I am tired. So goddamn tired.
I am tired of putting on a mask. I've been doing that for almost 22 years now. And I am done.
I am tired of struggling and sacrificing myself on an altar, in family, in ambitions, in uncertainty, in sweat, in blood, in tears, in love and in death.
All for a future as uncertain as my mortality.
And what do I get in return?
More loss. And more and more loss - culminating into a perpetual impasse.
I am done. Done. Done. Done.
I am done feeling like a wishbone between my ambitions and the ones that I love more than my next breath.
I am done feeling like I am being punished by Fate in return for my aspirations.
Done pretending that everything is all right.
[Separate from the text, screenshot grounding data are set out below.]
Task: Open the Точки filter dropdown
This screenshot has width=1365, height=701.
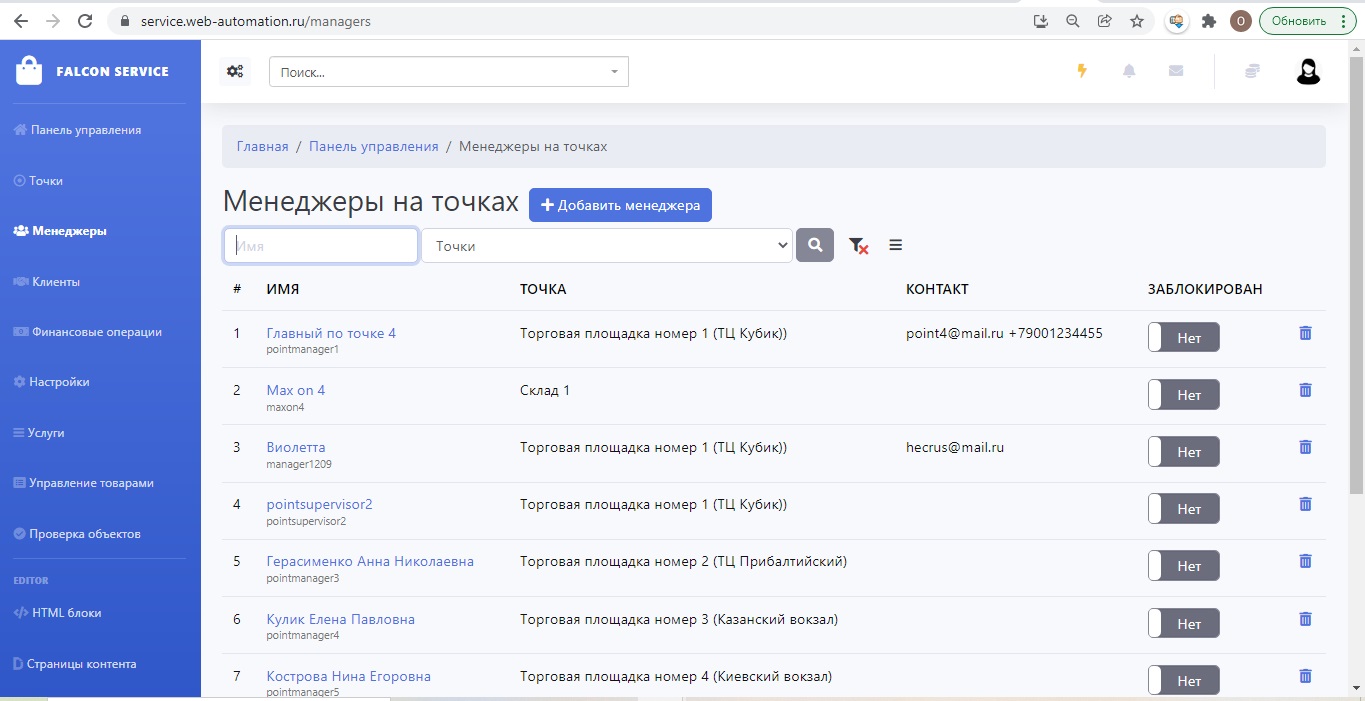Action: click(607, 246)
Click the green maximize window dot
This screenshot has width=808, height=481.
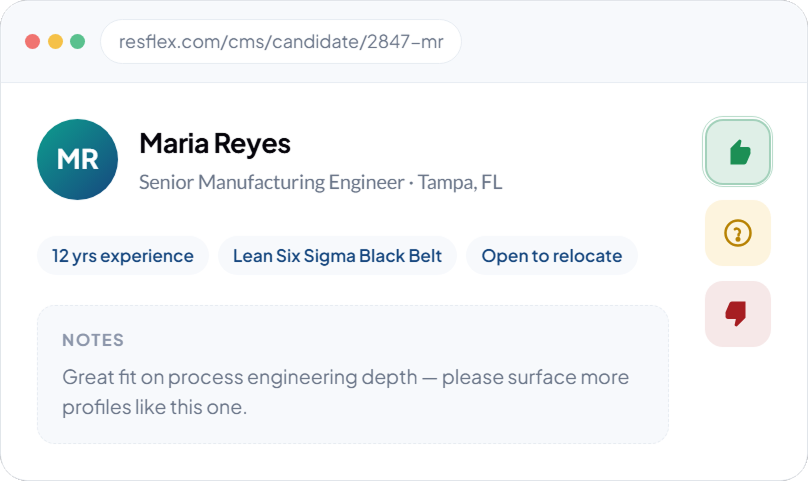(x=77, y=41)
Done pretending that I am strong, independent, and solitary.
Yes I am all of those things, but I am also a woman.
And a woman is always in exile in a man's world.
Oh God, the Most Beneficent, this is a cry for help. For I am already defeated.
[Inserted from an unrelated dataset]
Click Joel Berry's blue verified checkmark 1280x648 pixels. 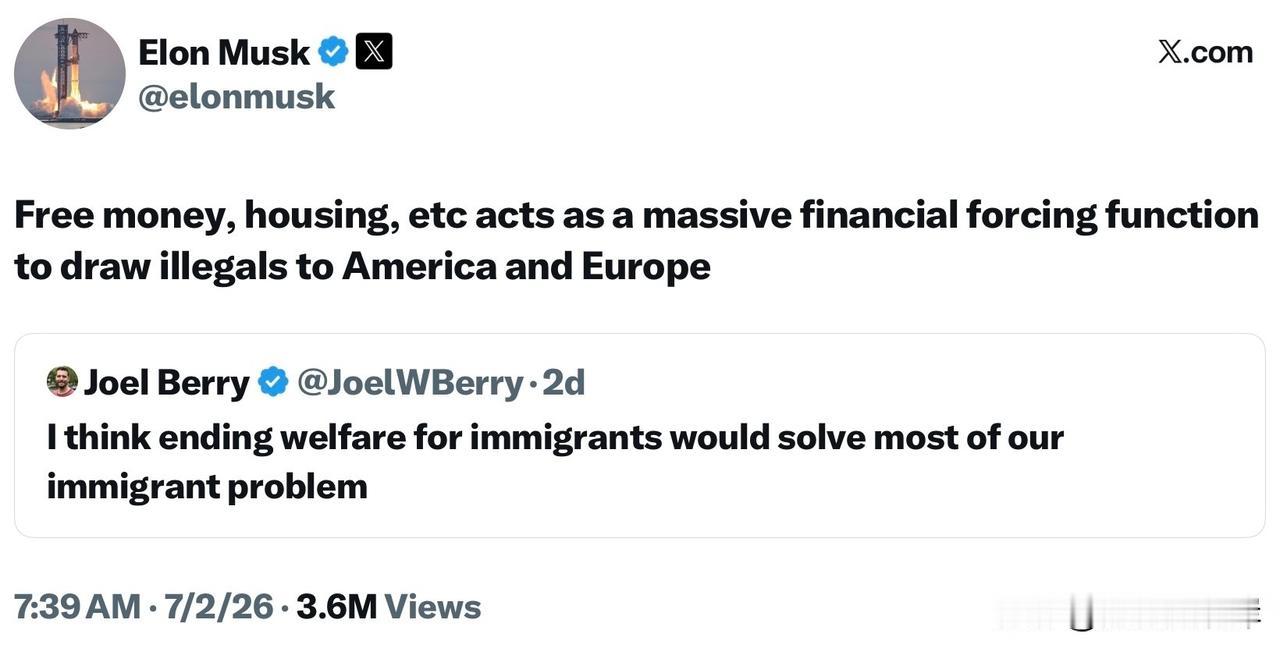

I want to be better. I want to get better. I want to feel again. To truly smile again.
To truly see Beauty in all its glory, and in myself.
I am done shedding sorrowful tears without even realizing the torrents that poured forth from my lids have reached the ground.
I am done feeling that everytime I open my eyes the first impulse is just to close them again. I wish it was laziness and love of sleep.
I just want to forget. Forget and forget and disappear into my dreams and slumber.
And I wonder if someday, perhaps, I might disappear forever, never to wake up again.
I am done feeling like every bone is broken in my body each time I hear the alarm clock blaring at sunrise.
I am broken.
But I don't want you to see me broken.
You don't see me. You have never seen me. You have never looked close enough into these cold, emotionless eyes, full of tragedy.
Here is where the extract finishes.